As I stepped closer to the water, I pushed thoughts of the scale of the event out of my mind and tried to focus on the task at hand. The team I joined had been pulled together almost at the last minute. With nearly 20 members from different sections plus two non-employees, I wondered what it would be that could bring this team together. At the first practice, after introductions, instructions and stretches, we wandered down toward the water to equip ourselves with life jackets and paddles. A single unit, breathing and marching in unison we were not. Corporate divisions became faintly visible during lulls in the practice, when people settled into familiar patterns and gravitated toward their section mates. As I waited to enter the shipping container cum equipment locker to pick up my gear, I eyed a warning taped to the door. “How’s your butt feeling after a practice? If it doesn’t hurt now, it will tomorrow.” Even if we weren’t all paddling together with perfect timing by the end of the session, at least we’d soon share each other’s pain.
With race day quickly approaching, we embarked on a crash course on timing and technique. We were paired by height and lined up to board our boats in 10 rows. As we pushed the boat away from the dock, our paddles touched water and we were off. Most beginners have paddled a canoe. Canoe-style paddling quickly leads to wet teammates, broken rhythm and, as the shallow scars of my borrowed paddle attested, colliding hardware. With the liberal use of sporting metaphors, our instructors, Josh, Judy and Gerald, explained that dragon boating demands a different combination of movements. Like a luger at the start of a run or a pole vaulter at the moment of launch, a dragon boater must plant the paddle firmly into the water and pull. The power of the stroke comes from the rotation of the back and shoulders. As we splashed through three practices, the instructors guided us through the fundamentals of form and the subtleties of timing, as we drove our paddles into the reservoir and propelled ourselves forward over its surface. Our first sprints were clumsy, but as we learned to reach and pull, the boat began to pulse with the power of 20 backs.
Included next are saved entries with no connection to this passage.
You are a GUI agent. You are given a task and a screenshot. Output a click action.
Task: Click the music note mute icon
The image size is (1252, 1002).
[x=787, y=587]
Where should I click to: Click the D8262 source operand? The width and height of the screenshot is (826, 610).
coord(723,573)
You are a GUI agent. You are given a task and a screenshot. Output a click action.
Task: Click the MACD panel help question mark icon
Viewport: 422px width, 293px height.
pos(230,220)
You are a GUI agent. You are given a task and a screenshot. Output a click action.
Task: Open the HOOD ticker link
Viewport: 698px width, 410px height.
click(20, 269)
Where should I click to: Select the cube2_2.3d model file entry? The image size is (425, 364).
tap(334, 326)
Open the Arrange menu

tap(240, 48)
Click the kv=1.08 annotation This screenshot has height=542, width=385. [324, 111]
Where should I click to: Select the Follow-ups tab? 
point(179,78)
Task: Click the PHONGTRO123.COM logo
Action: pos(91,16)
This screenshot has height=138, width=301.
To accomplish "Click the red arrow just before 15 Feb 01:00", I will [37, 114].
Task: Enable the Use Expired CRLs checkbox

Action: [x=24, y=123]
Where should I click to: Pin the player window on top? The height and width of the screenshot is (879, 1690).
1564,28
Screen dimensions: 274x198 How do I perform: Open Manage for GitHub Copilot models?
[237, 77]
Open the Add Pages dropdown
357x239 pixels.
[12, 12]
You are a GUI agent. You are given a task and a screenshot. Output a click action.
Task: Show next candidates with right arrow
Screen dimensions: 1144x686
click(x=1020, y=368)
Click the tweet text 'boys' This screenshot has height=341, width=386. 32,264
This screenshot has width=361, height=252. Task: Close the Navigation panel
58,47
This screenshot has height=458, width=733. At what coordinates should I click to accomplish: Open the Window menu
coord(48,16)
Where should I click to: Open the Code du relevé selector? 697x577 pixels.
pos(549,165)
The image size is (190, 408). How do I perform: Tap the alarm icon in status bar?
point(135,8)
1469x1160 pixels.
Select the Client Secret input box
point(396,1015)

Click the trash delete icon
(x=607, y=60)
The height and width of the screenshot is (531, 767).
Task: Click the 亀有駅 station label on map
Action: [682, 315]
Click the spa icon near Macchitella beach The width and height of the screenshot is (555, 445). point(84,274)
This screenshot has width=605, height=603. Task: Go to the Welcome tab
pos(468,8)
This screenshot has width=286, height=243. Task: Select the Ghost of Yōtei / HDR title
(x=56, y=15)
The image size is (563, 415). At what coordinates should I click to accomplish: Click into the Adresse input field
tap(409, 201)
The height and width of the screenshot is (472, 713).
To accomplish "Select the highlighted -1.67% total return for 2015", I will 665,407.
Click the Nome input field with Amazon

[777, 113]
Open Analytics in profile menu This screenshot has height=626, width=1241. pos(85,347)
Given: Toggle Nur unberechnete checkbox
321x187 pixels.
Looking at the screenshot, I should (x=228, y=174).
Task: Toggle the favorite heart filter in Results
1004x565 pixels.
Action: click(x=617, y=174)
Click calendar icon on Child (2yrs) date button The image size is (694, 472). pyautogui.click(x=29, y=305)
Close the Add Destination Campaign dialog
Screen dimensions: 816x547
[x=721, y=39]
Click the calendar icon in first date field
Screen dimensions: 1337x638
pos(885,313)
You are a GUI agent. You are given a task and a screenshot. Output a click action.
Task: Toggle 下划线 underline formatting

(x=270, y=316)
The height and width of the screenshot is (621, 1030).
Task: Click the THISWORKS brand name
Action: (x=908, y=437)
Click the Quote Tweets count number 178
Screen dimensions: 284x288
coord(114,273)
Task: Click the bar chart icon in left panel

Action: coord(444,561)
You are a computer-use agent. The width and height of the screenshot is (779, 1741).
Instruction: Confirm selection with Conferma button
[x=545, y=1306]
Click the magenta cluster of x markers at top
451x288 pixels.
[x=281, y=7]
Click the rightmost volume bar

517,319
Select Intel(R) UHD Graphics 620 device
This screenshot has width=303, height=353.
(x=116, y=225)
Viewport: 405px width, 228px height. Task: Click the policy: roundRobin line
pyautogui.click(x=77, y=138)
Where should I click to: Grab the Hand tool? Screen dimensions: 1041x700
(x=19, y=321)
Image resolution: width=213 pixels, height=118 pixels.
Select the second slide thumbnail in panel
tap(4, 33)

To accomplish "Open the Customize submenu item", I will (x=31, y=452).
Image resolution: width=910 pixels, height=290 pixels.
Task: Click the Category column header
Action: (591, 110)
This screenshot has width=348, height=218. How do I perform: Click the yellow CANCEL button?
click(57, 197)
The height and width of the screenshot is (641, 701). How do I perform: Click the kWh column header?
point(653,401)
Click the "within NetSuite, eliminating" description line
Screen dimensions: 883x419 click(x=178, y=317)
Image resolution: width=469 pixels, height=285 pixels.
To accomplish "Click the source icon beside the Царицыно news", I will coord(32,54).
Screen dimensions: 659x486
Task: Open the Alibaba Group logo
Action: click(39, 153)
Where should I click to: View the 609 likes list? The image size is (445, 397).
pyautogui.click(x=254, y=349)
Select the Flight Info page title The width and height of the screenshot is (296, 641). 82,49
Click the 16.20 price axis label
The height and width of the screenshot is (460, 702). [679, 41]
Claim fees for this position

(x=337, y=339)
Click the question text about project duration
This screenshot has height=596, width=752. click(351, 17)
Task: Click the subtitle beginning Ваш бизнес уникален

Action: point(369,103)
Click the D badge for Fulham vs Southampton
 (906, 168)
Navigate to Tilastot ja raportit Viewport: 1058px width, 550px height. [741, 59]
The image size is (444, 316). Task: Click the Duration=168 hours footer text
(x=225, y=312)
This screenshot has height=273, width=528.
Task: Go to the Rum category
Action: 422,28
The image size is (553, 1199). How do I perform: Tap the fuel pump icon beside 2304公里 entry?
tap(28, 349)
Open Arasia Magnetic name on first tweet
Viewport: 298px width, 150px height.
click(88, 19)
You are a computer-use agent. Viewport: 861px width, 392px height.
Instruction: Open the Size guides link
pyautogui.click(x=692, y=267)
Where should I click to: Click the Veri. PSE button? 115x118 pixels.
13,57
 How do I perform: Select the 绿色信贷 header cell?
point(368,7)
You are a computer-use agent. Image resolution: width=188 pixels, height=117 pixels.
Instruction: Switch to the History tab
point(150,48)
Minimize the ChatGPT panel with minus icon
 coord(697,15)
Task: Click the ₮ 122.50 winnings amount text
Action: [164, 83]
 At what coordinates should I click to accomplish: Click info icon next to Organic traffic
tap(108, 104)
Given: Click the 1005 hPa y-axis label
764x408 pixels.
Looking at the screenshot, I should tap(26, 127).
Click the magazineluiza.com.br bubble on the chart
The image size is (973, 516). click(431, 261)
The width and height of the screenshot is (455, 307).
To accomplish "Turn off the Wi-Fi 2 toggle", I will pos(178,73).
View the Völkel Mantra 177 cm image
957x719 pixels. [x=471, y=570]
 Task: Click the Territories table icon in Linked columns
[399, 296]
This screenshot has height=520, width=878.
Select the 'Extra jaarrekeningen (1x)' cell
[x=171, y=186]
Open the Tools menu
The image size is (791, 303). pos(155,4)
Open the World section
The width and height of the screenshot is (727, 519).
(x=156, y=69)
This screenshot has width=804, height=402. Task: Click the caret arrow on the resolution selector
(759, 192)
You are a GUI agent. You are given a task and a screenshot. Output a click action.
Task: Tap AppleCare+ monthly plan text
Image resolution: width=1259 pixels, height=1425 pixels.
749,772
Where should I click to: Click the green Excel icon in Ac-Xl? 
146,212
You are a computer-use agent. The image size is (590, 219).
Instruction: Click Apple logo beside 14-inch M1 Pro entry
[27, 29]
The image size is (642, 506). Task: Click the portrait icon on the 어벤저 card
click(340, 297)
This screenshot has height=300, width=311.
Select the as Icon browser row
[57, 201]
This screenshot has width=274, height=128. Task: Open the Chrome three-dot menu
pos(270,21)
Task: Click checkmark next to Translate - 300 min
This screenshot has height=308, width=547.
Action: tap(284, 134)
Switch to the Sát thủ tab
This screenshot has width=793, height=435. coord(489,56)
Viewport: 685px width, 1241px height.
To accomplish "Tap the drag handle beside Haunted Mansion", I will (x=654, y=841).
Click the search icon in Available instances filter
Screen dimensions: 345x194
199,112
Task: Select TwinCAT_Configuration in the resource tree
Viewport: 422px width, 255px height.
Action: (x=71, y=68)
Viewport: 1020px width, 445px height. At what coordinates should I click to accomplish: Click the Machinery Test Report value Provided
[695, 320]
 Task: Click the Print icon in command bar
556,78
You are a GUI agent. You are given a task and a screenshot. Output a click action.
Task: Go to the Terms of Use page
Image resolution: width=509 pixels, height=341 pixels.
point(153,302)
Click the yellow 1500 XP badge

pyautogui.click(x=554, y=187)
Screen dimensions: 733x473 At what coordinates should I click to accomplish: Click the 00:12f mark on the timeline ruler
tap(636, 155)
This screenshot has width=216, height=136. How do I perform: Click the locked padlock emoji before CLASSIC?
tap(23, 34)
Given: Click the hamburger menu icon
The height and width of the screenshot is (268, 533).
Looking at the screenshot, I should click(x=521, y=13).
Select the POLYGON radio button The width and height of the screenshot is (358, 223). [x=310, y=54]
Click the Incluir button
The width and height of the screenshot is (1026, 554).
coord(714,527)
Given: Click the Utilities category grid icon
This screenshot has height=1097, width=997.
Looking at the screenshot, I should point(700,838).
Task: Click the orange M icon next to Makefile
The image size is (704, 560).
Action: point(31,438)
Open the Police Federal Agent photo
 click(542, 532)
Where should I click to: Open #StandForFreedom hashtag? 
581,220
At the final practice, hunched over my paddle as our boat returned to the dock, I read the map of aching muscles that had recorded my path to that point, and started to sense that the team was becoming a unified force. Canoe strokes were gradually turning into vaults across the water. Tips on technique and words of encouragement started to enter conversations that had been dominated by small talk cast in the idiom of the natural gas industry. In each member, things that were familiar had started to shift in subtle ways toward something new and shared. In the rhythm of our strokes and the rhyme of our motions, a unity had been slowly building and, come this weekend, dragon boat racers we will be.